**Data in this exercise**

———

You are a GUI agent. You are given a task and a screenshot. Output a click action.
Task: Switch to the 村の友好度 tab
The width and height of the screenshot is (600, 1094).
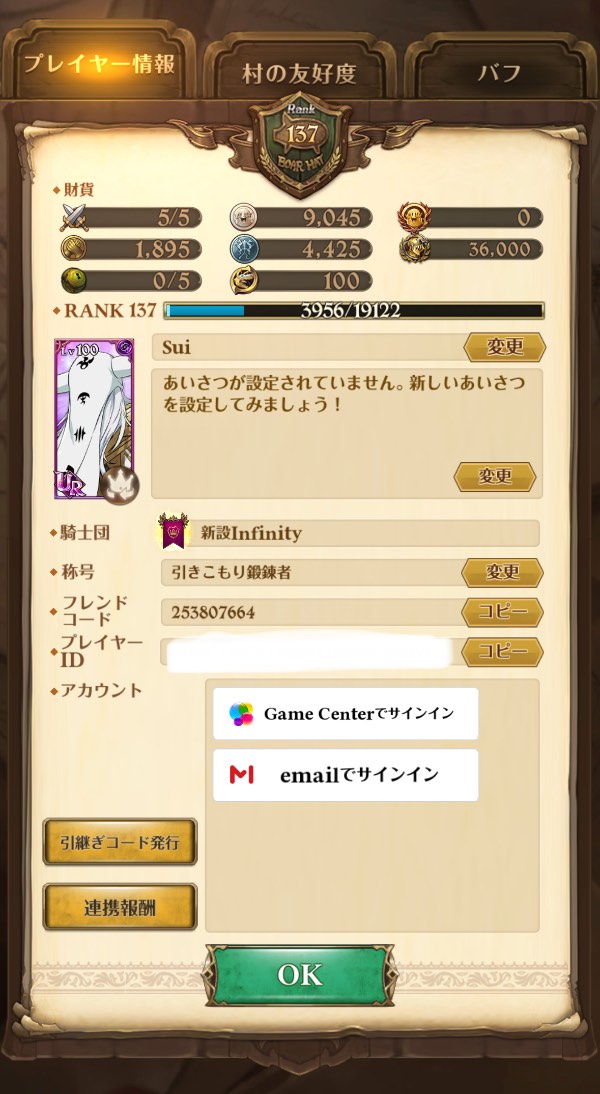(x=299, y=73)
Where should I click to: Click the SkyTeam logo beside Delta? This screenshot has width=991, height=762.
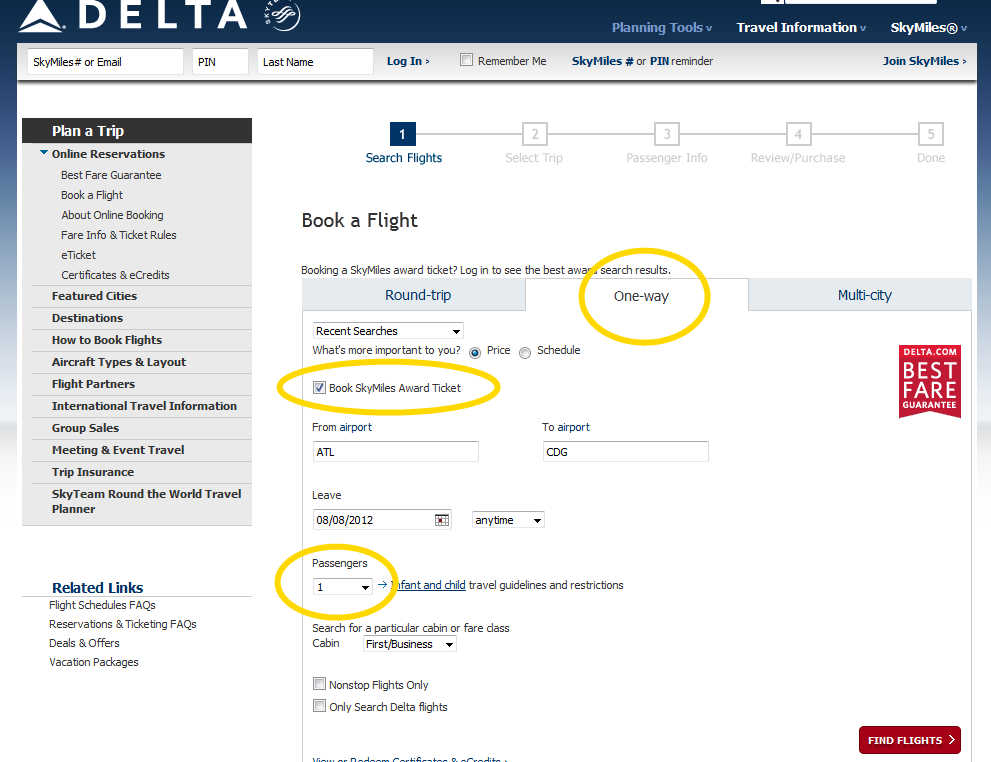282,14
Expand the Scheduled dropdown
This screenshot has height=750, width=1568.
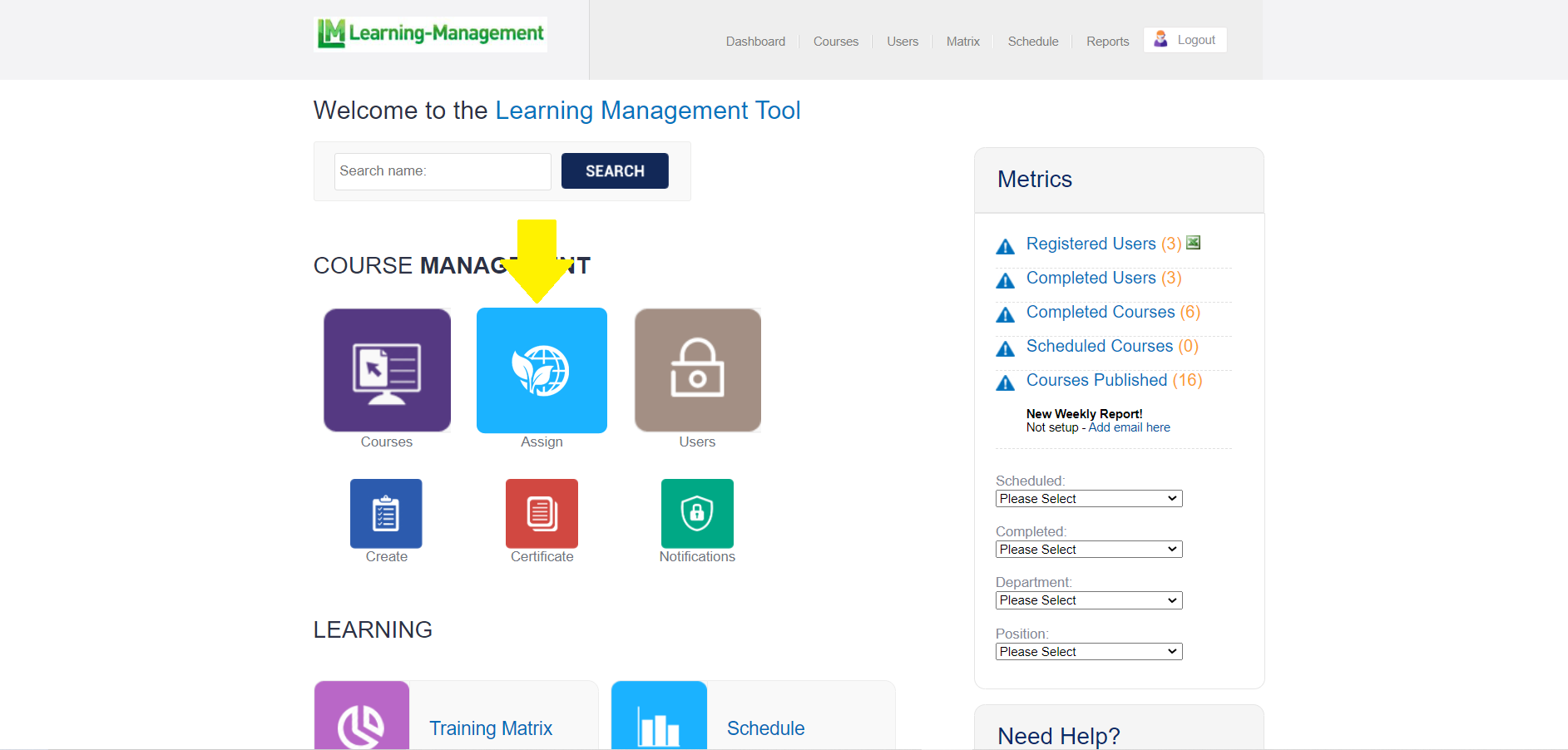pyautogui.click(x=1088, y=499)
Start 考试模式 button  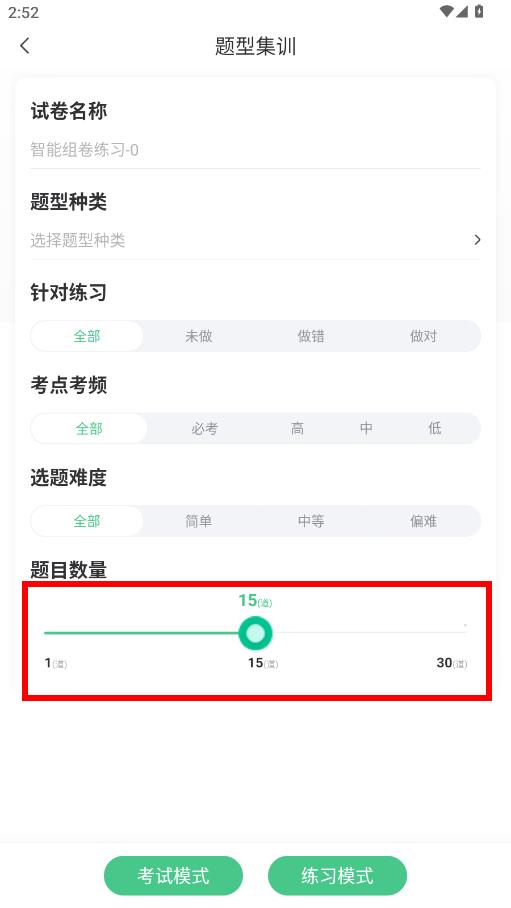173,875
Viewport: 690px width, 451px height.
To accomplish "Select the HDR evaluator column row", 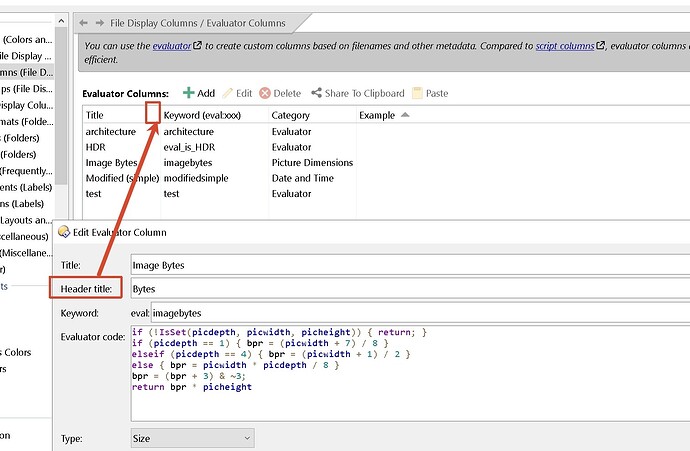I will pos(96,147).
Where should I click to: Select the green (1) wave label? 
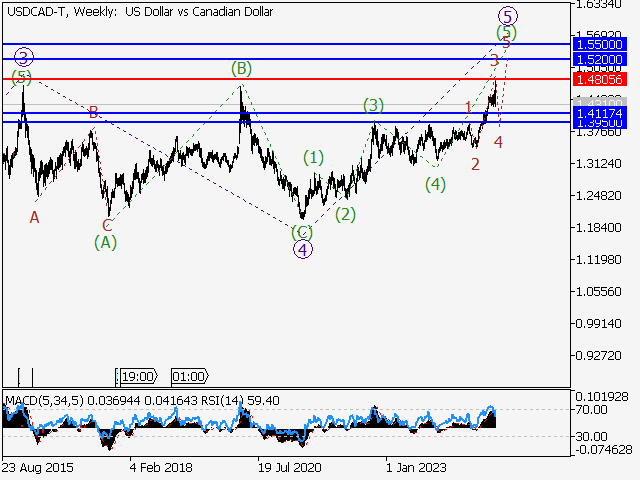pos(314,157)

———

**Problem details**
Exactly the lines from the one containing "Where should I click to: Select" through the last line of the data above should be output, both ends included, with every picture left out.

**Expected answer**
Where should I click to: Select the green (1) wave label? 
pos(314,157)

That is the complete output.